Below are records. Find each line in them that holds the word "will" and copy it.

● **Given records**
**********
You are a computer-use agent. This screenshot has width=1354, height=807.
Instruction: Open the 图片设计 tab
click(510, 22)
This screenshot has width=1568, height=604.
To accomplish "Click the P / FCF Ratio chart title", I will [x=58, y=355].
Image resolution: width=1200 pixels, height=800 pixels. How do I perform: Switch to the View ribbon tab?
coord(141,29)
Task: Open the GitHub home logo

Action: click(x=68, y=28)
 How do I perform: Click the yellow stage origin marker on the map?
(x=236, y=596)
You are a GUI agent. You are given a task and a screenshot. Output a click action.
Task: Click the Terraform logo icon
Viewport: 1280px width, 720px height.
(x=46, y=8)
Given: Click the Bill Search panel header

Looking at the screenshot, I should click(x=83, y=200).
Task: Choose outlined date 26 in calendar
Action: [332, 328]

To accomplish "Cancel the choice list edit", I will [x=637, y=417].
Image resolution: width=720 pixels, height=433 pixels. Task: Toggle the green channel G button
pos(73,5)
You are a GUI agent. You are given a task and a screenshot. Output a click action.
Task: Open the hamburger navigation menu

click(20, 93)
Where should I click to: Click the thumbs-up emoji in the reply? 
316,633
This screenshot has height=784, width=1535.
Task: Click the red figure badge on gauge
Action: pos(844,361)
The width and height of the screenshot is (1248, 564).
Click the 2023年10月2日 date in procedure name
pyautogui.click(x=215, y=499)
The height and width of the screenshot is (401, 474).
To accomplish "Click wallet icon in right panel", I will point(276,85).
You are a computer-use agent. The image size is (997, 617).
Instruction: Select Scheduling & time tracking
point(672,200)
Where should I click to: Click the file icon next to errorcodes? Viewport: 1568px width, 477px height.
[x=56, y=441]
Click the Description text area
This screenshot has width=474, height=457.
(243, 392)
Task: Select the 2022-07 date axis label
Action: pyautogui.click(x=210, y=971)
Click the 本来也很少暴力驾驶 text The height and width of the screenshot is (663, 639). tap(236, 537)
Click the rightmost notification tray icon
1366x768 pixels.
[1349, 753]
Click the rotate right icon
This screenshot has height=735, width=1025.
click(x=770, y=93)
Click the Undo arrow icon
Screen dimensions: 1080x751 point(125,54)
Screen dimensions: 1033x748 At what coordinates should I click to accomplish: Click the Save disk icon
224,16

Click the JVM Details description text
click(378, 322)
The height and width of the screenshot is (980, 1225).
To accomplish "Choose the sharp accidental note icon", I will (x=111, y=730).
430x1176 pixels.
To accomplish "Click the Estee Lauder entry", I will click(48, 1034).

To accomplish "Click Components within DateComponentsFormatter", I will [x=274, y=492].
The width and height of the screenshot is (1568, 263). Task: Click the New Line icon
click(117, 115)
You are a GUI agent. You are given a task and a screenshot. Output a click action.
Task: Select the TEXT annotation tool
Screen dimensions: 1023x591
**********
● **Response to this exercise**
To accomplish "Click the P / FCF Ratio chart title", I will [x=58, y=355].
To accomplish "Cancel the choice list edit", I will [x=637, y=417].
To accomplish "Click wallet icon in right panel", I will point(276,85).
To accomplish "Choose the sharp accidental note icon", I will (x=111, y=730).
To accomplish "Click the Estee Lauder entry", I will click(48, 1034).
To accomplish "Click Components within DateComponentsFormatter", I will [x=274, y=492].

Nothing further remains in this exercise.